The RSPB is working with a consultancy firm to mitigate the impact of climate change in the ancient Blean Woods Nature Reserve. 

Woodlands across the south of England were once highly biodiverse and dynamic, however, the impact of climate change and heavier rainfall and dry summers has meant that many woodlands are now drying out.

To help combat this, the Royal Society for the Protection of Birds (RSPB) has secured £1.9m worth of funding for a major landscape restoration project.

As part of the project, the consultancy firm Ecological Planning and Research (EPR) will use tools to map the topography of the area, helping to predict where water will flow.

This will help to inform a dam placement strategy which will hopefully help to slow down water movement throughout the Blean Woods reserves, thereby mitigating the effects of changing rainfall patterns and preventing areas of woodland from drying out.

The survey work will be conducted in Spring and Summer 2021, with the dams being constructed later in the year.

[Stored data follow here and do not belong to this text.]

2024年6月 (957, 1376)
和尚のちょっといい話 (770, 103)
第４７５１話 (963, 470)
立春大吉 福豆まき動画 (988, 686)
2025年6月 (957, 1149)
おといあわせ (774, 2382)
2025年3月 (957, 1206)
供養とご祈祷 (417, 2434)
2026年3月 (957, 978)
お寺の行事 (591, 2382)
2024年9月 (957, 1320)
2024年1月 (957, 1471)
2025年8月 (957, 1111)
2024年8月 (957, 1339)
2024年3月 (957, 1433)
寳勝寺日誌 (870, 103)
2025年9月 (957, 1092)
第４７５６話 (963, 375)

Dave Smith, eastern region director and principal ecological consultant at EPR said: ‘It is critical to ensure important sites such as Blean Woods can act as a refuge for wildlife while providing a space that local communities can explore and use to learn about the natural environment.

‘Healthy woodland spaces are essential for our mental and emotional wellbeing, as well as for the wildlife that directly rely on them for sustenance and shelter.

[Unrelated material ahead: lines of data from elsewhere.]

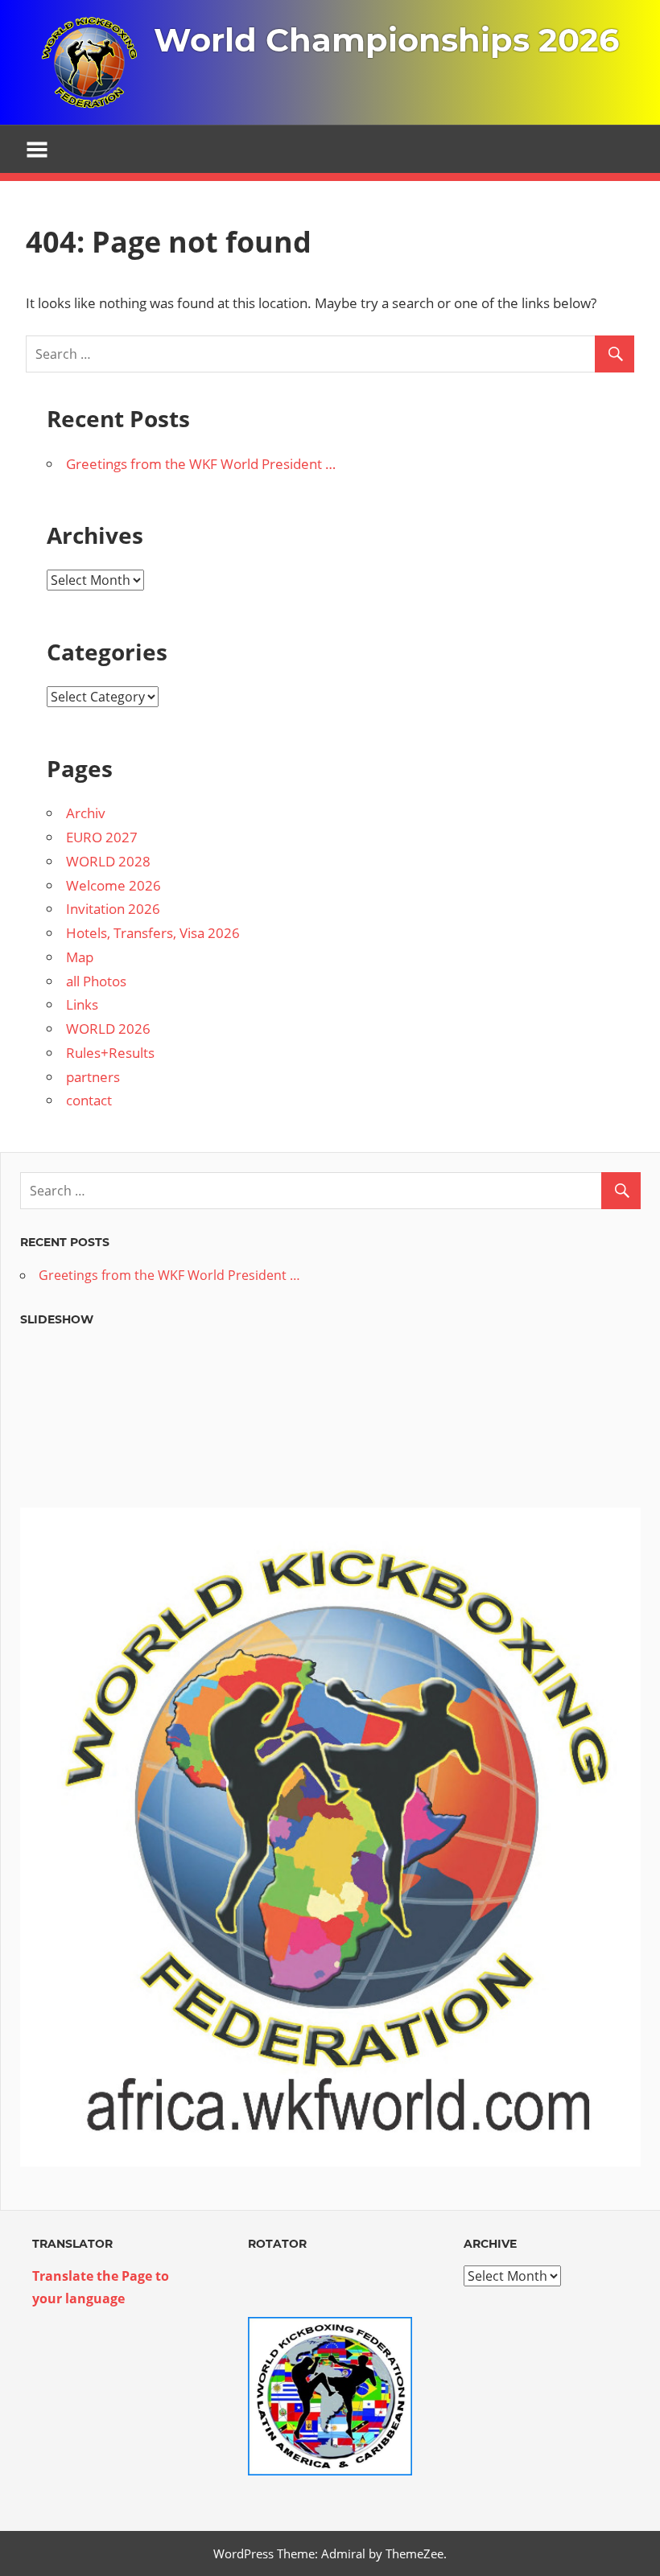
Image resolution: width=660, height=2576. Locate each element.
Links (82, 1004)
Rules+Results (110, 1052)
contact (89, 1100)
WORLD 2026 (108, 1028)
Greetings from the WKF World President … (201, 464)
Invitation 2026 (113, 908)
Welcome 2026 (113, 885)
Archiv (85, 813)
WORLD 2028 (108, 861)
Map (79, 957)
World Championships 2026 (386, 40)
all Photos (96, 981)
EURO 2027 (102, 837)
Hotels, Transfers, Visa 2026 (153, 933)
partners (93, 1077)
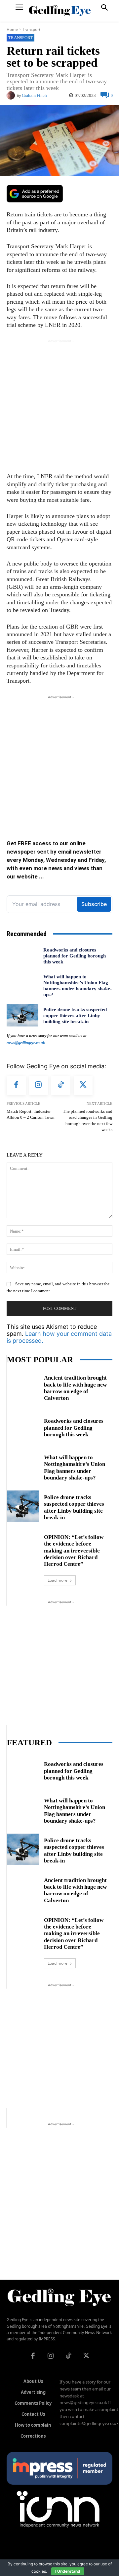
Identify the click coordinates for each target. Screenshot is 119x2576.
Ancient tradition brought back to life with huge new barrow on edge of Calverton (75, 1388)
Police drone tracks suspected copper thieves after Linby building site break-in (75, 1015)
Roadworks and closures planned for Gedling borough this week (74, 955)
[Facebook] (16, 1085)
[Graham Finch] (12, 95)
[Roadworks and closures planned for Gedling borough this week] (22, 956)
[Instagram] (38, 1085)
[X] (83, 1085)
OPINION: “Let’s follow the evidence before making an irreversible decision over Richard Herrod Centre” (73, 1550)
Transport (31, 29)
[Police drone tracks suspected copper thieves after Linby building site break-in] (22, 1015)
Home (12, 29)
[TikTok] (60, 1085)
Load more (57, 1580)
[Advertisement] (59, 404)
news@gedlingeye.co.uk (26, 1042)
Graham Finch (34, 95)
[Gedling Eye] (59, 11)
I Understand (67, 2571)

‘We are proud to be working with the RSPB to address the related challenges of climate change and biodiversity reduction. We hope that similar interventions can be rolled out across the country to revitalise these critical, ancient habitats and protect the species that are under threat.’

Julian Nash, North Kent Reserves site manager, RSPB, added: ‘Blean Woods is one of the most popular nature reserves in Kent, and as an Ancient Woodland and Site of Special Scientific Interest it represents both precious heritage and a crucial educational resource.

‘Our work with EPR to rewet the site will ensure future generations can develop a connection to nature in a healthy, biodiverse environment.’